EXTRAIT DU DOCUMENT -
Monsieur le président, monsieur le ministre, mes chers collègues, je voudrais revenir sur une annonce qui a fait grand bruit ces dernières semaines, celle du projet expérimental « Lutte contre l’absentéisme et incitation collective », initié dans l’Académie de Créteil, et qui concerne notamment le lycée Gabriel-Péri de Champigny-sur-Marne. S’il ne s’agit que d’un projet parmi les 165 soutenus par le fonds d’expérimentation pour la jeunesse, il n’en demeure pas moins caractéristique d’une certaine philosophie de l’éducation. En cela, il pose des questions de valeurs que le Gouvernement ne peut se permettre de balayer du revers de la main, même si, en ce moment, une polémique médiatique en chasse une autre à une cadence infernale.
Si l’éducation a un coût, toujours trop élevé aux yeux du gouvernement actuel, elle n’a pas de prix, et ne doit pas en avoir. En sortant du registre de la rétribution symbolique, vous faites entrer encore un peu plus l’école dans la sphère marchande. Une classe n’est pas un conseil d’administration où l’on peut cumuler les jetons de présence !
Ce qui me semble le plus grave, c’est ce discours ambivalent, voire contradictoire, que l’école républicaine, garante de principes fondamentaux tels que la gratuité et l’obligation scolaire, adresse ainsi à la Nation, agissant comme une institution schizophrène qui anéantirait, en son sein, les valeurs qu’elle promulgue à l’extérieur...
J’y ai également vu le pendant de la suppression des allocations familiales aux parents jugés défaillants. Je ne suis donc pas étonné que cette question redevienne d’actualité à travers les propos de M. Xavier Bertrand. En somme, et en caricaturant à peine, c’est la carotte pour les plus de seize ans et le bâton pour les moins de seize ans !

CONSIGNE A -
Dans la liste, reprenez les lignes en commençant par celle qui contient « Given: Open the sheila jack trend link » et en terminant par celle qui contient « This screenshot has height=844, width=900. ». Remplacez-y « link » par « button » sans rien modifier d'autre.

DONNÉES DE L'EXERCICE -
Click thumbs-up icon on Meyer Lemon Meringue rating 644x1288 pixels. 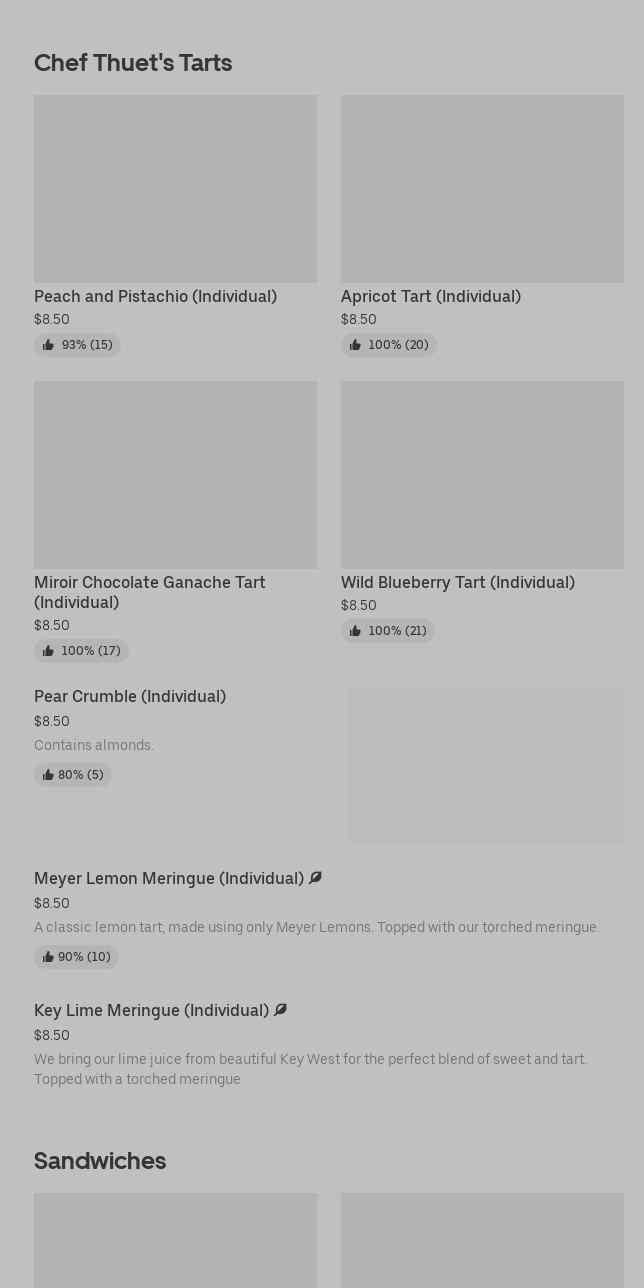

...

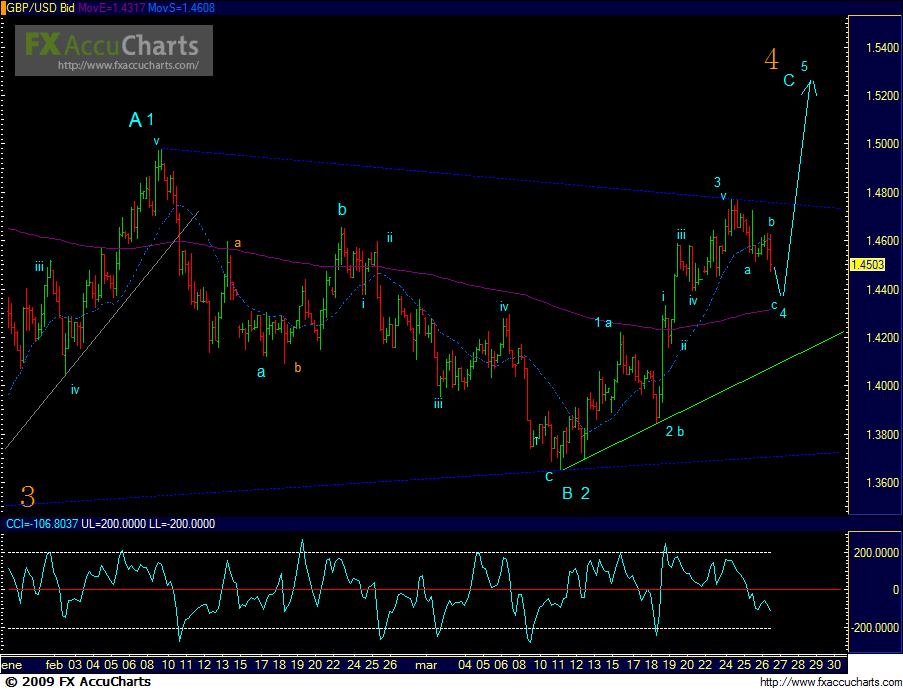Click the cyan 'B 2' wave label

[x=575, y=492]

...

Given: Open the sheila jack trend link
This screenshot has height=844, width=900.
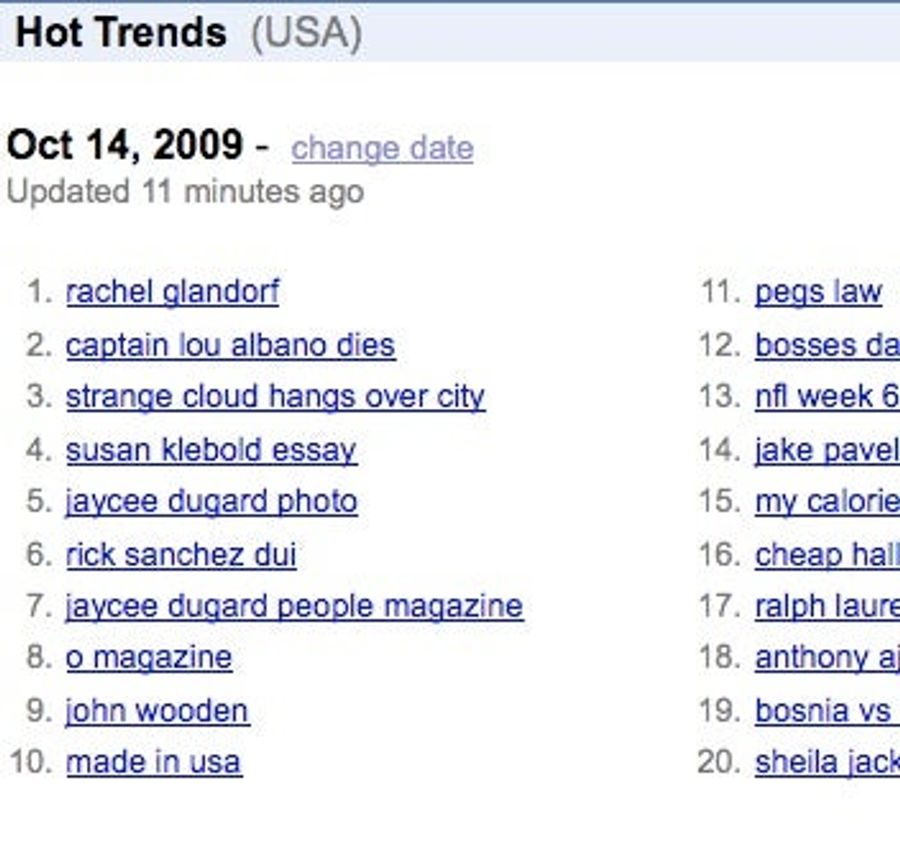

CONSIGNE B -
Recopiez fidèlement le passage du discours sur le projet contre l'absentéisme, en commençant par « Ce qui me semble » et en terminant par « promulgue à l’extérieur... ».

RÉSULTAT A -
Given: Open the sheila jack trend button
This screenshot has height=844, width=900.

RÉSULTAT B -
Ce qui me semble le plus grave, c’est ce discours ambivalent, voire contradictoire, que l’école républicaine, garante de principes fondamentaux tels que la gratuité et l’obligation scolaire, adresse ainsi à la Nation, agissant comme une institution schizophrène qui anéantirait, en son sein, les valeurs qu’elle promulgue à l’extérieur...